Task brief ▸ In the account below of the response to the Sunda Strait Tsunami, how many deaths did the National Agency for Disaster Management report?

Passage shown ▸

Coordination and community trust building: the role of FBOs in the response to the Sunda Strait Tsunami

7th June 2019

Written by: Arnice Ajawaila

Arnice is an Emergency Response Coordinator of YEU— one of YAKKUM’s (Christian Foundation for Public Health) units which was established in 2001. Its core mandate is the delivery of inclusive emergency response. YEU works to articulate initiatives to build community resilience through community-led disaster risk reduction and climate change adaptation. After the Sunda Strait Tsunami, YEU deployed a team to respond to the emergency in South Lampung district  from 23rdDecember 2018 until 28thFebruary 2019.

Amid the hustle and bustle of the Christmas season, we were surprised by the tsunami that hit Banten and Lampung, Indonesia, on the night of 22ndDecember 2018 without any early warning. Instantly, the joyous feeling of Christmas turned into sorrow. Hundreds of people lost their lives, and thousands more got injured. The National Agency for Disaster Management has reported 437 deaths, 9,061 injuries, and 10 people missing. A total of 16,198 people were displaced, and as many as 1,071 houses were severely and moderately damaged.

That first night, the phone didn’t stop ringing. I am the Emergency Response Coordinator at ACT member YEU, and people kept asking me for information on the situation and YEU’s response plans. I had difficulties to immediately connect with YEU’s local network that was in the area hit by the tsunami. Fortunately, quick responses from the government, colleagues and friends, as well as people from disaster online forums across the country provided information.

The next day, as information trickled in, conditions in the field were becoming clearer. Based on the explanation from the Head of the Meteorology, Climatology and Geophysics Agency (BMKG), the tsunami was generated by a 64-hectare section of the Anak Krakatau Volcano, (which had seen small regular eruptions since June) collapsed underwater, causing a landslide that triggered a tsunami. Districts such as Pandeglang and Serang in Banten and South Lampung were the worst-hit areas. However, the South Lampung District got less attention compared to Banten, which is geographically located in the Java island where access to assistance is easier.

The silent tsunami struck the coastline of the South Lampung District and damaged key infrastructure- the roads between villages were disconnected, and public facilities were heavily damaged. The local community relocated away from the coastline towards the hills in attempt to save their lives, afraid that there could be another tsunami.  Access to other survivors who decided to stay in emergency tents was difficult for those who attempted to provide humanitarian aid.

Based on these circumstances, YEU prioritized the response in the South Lampung District. After a few days we were finally able to connect with the GKSBS (Christian Church in Southern Sumatra) and Mardi Waluyo Hospital—one of YAKKUM’s hospitals located in Metro Lampung. The Mardi Waluyo Hospital ran a rural clinic in Rajabasa—one of the villages that was most affected by the tsunami. The clinic was slightly damaged but could still provide assistance to the affected people.

Dataset content ▸
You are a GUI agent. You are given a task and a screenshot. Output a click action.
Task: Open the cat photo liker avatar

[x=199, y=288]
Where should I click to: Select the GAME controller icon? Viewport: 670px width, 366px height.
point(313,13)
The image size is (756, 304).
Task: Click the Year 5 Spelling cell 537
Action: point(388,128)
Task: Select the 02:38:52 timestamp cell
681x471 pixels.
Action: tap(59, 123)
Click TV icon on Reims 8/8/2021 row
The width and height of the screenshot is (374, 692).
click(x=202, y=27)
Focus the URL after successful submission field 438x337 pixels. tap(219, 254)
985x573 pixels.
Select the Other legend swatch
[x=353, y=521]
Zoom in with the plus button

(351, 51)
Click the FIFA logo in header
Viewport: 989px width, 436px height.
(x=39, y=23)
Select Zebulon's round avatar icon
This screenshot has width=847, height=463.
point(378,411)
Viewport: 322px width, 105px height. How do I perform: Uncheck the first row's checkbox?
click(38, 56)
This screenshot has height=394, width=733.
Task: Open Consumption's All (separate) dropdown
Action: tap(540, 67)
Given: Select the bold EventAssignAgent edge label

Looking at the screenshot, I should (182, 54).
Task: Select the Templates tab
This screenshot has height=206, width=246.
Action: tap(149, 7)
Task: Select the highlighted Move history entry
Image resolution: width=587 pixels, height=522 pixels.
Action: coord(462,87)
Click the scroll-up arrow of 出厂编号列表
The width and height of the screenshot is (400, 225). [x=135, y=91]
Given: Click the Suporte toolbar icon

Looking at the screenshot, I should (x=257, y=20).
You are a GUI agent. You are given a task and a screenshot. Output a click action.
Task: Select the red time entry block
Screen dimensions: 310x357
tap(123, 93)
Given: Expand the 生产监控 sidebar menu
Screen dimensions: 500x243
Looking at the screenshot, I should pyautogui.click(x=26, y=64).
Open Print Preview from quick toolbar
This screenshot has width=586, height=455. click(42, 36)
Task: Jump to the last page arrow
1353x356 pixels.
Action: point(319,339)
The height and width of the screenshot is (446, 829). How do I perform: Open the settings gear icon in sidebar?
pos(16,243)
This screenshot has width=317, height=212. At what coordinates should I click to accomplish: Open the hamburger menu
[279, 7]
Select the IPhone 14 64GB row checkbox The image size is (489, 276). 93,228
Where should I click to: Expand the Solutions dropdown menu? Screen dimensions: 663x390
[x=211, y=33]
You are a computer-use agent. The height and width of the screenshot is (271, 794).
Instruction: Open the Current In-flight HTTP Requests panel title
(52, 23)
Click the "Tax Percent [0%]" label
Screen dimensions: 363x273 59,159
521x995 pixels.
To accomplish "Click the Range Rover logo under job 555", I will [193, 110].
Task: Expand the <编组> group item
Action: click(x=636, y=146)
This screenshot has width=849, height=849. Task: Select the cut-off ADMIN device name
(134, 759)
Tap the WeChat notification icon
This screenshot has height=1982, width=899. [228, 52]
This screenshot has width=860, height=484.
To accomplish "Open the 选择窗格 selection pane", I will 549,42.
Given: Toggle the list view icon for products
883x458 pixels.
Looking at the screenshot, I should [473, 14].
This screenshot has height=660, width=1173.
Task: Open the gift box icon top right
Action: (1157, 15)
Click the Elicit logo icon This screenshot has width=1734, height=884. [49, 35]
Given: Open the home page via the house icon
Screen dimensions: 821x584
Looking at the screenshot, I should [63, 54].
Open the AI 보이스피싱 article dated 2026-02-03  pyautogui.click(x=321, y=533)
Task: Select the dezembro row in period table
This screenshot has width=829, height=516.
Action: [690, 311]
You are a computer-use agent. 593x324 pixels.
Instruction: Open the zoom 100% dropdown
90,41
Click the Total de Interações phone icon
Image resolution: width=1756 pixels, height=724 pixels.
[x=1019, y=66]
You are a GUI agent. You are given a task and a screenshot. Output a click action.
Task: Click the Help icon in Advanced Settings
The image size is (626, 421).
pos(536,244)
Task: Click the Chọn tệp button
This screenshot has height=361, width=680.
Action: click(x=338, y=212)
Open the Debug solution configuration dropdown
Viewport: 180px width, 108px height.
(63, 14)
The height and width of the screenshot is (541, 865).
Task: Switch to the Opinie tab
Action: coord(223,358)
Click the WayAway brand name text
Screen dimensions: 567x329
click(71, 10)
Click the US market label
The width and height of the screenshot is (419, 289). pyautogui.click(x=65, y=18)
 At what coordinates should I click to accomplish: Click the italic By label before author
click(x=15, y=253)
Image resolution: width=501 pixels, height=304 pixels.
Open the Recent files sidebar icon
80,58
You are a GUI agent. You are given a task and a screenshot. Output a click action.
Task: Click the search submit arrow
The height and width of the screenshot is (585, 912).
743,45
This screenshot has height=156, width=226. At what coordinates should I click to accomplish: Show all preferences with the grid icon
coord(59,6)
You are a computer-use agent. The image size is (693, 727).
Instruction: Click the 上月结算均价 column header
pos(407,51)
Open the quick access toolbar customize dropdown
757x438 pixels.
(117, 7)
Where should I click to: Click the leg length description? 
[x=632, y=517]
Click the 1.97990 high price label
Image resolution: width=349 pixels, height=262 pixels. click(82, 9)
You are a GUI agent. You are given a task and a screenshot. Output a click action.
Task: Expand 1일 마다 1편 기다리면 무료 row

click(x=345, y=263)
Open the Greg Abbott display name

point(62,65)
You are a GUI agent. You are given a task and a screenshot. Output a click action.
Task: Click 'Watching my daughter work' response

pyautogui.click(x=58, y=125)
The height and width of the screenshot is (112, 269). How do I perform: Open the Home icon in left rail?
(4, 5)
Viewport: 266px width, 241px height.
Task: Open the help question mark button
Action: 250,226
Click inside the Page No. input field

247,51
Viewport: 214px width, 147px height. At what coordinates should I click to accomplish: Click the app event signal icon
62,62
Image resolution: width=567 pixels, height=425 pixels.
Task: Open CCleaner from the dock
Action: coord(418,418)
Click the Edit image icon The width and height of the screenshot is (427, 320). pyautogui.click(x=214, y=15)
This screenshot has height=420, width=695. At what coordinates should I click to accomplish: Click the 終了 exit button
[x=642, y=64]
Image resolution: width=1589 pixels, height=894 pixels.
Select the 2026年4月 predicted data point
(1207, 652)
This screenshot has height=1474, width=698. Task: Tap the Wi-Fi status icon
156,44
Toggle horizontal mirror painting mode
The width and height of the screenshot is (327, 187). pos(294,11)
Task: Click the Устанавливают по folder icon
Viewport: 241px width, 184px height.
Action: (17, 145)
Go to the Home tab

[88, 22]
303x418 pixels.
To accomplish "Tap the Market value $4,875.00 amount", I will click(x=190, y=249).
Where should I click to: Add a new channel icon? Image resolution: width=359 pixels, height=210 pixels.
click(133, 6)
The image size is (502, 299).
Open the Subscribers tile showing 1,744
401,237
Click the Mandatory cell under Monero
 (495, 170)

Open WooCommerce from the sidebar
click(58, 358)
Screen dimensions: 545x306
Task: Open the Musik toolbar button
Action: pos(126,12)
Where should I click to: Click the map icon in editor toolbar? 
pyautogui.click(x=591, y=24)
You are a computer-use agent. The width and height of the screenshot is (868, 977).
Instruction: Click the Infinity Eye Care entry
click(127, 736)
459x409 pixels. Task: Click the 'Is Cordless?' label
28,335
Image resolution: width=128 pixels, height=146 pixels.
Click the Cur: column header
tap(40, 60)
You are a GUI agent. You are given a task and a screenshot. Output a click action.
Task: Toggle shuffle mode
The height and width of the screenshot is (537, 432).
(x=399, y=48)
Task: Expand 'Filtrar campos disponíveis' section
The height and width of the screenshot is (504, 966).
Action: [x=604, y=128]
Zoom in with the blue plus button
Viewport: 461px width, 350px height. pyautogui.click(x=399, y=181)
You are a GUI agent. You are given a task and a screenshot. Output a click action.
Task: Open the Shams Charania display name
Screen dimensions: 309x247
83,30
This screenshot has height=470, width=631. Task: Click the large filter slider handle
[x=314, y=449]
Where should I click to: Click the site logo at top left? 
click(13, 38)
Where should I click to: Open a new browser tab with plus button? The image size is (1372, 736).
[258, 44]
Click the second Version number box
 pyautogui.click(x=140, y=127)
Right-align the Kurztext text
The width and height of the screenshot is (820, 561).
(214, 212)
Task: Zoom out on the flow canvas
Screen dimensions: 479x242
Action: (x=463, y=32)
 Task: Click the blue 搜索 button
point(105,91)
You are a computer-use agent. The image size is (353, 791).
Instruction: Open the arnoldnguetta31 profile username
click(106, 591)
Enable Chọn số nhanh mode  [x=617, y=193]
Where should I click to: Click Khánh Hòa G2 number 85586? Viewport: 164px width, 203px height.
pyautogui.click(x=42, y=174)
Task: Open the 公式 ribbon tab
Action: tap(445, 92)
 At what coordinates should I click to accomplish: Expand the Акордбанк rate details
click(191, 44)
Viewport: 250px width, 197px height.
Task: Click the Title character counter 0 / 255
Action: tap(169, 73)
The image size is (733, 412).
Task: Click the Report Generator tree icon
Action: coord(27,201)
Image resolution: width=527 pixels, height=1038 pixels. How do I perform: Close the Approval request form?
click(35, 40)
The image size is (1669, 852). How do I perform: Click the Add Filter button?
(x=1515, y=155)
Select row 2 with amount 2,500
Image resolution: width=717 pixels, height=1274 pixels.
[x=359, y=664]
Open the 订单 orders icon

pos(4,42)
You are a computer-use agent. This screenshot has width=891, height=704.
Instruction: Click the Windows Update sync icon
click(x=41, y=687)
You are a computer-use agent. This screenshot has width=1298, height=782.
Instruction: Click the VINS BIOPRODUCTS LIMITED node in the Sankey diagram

Answer to this exercise ▸ 437 deaths.